Funding body: Advisory, Conciliation and Arbitration Service (Acas)

University of Plymouth Principal Investigator: Professor Richard Saundry

Professor Saundry led a consortia of academics from the Universities of Warwick, Leeds and Central Lancashire. Based on focus groups and interviews involving over 150 managers, HR practitioners, union representatives and employment lawyers, the research argues that tensions over the management of performance have become the main focus of workplace conflict. In addition, while conflict can have damaging effects on employee well-being and productivity, the research questioned whether front-line managers have the skills and confidence to resolve difficult HR issues effectively and at an early stage. The research pointed to the need to adopt more strategic and systematic approaches to the management of workplace conflict.

The Patient Safety Collaborative Evaluation Study (The PiSCES Study)

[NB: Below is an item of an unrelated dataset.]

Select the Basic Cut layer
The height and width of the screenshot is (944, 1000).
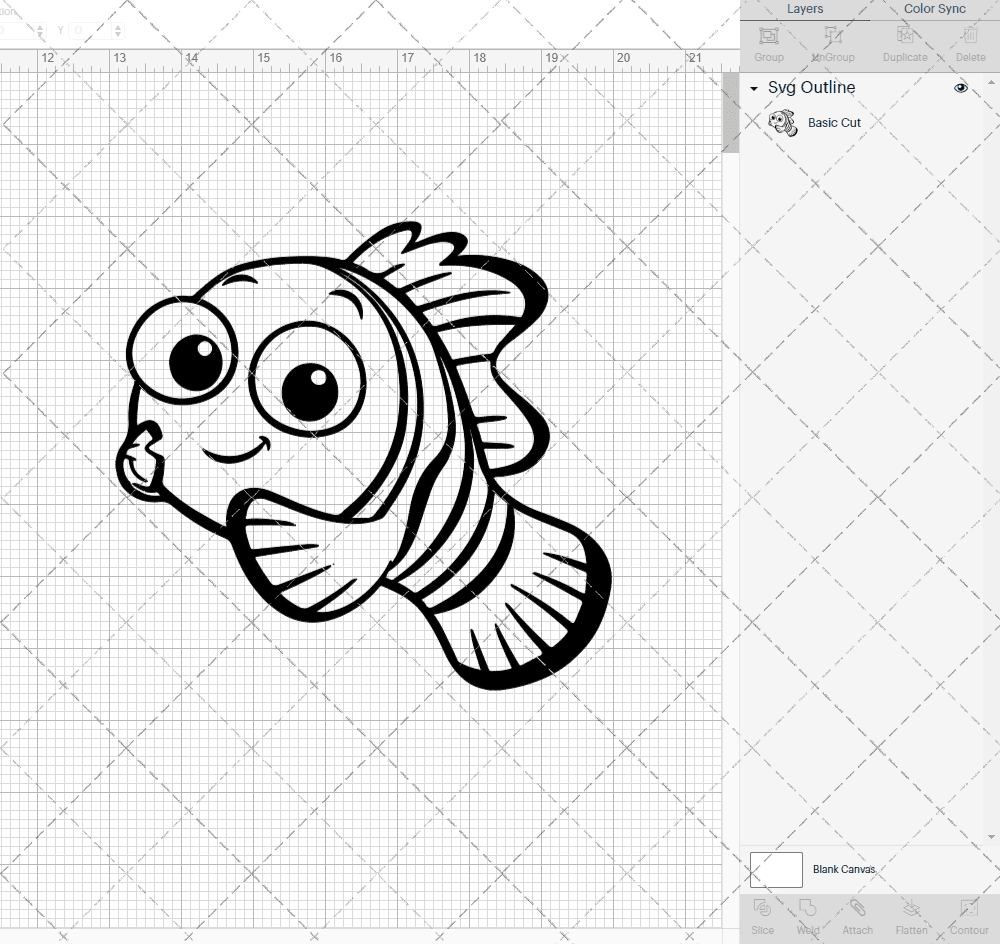pos(835,122)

Funding body: Department of Health, Policy Research Programme

University of Plymouth Principal Investigator: Professor Rod Sheaff

The events in Mid Staffordshire hospitals demonstrated failures to deliver safe health care reliably. The Government's response included implementing 15 Patient Safety Collaboratives (PSC) across England. This £420,615 worth research project aims to evaluate the progress of the PSCs in the first two years of their operation to determine what difference they are making and how their impact can be maximised in the remainder of the programme. This project comprises: an implementation study of how PSCs have been run, a longitudinal analysis of existing hospital data (including patient and staff surveys)and an evaluation of hospital safety culture at both the start and end of the project. 

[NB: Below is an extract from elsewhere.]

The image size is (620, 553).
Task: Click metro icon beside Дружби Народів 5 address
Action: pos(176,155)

Modernisation of Vessels for Inland waterway freight Transport (MoVe IT)

Funding body: European Commission

University of Plymouth Principal Investigator: Professor Jingjing Xu

Inland waterway transport is the most environmentally friendly mode of transport; however, it is challenged by an over-ageing fleet, climate change and stronger environmental and safety objectives. 

MoVe IT was a collaborative project, involving 23 members, that developed a suite of options for the cost-effective modernisation of inland ships. Professor Xu received €104,155 to undertake research focused on the implication of modernisation on the logistics operations of inland fleets. 

Evaluation of the LandWorks project

Funding body: The Big Lottery Reaching Communities Fund (2015-2018)

University of Plymouth Principal Investigator: Dr Joyce Halliday

A team at the University of Plymouth led by Dr Halliday and involving Dr Julie Parsons and Tina Wilkinson are currently undertaking an evaluation of LandWorks - an independent charity located on the Dartington Hall Estate. It uses land-based skills training (landscaping, horticulture and food production) to help offenders and ex-offenders readjust to life outside prison. This evaluation offers a critical understanding of how the project is evolving, together with an assessment of the outcomes for participants, their families and the local community. The evaluation will help identify not only how LandWorks ‘works’ and how it can be improved and developed but also what generic lessons can be learned for resettlement projects elsewhere.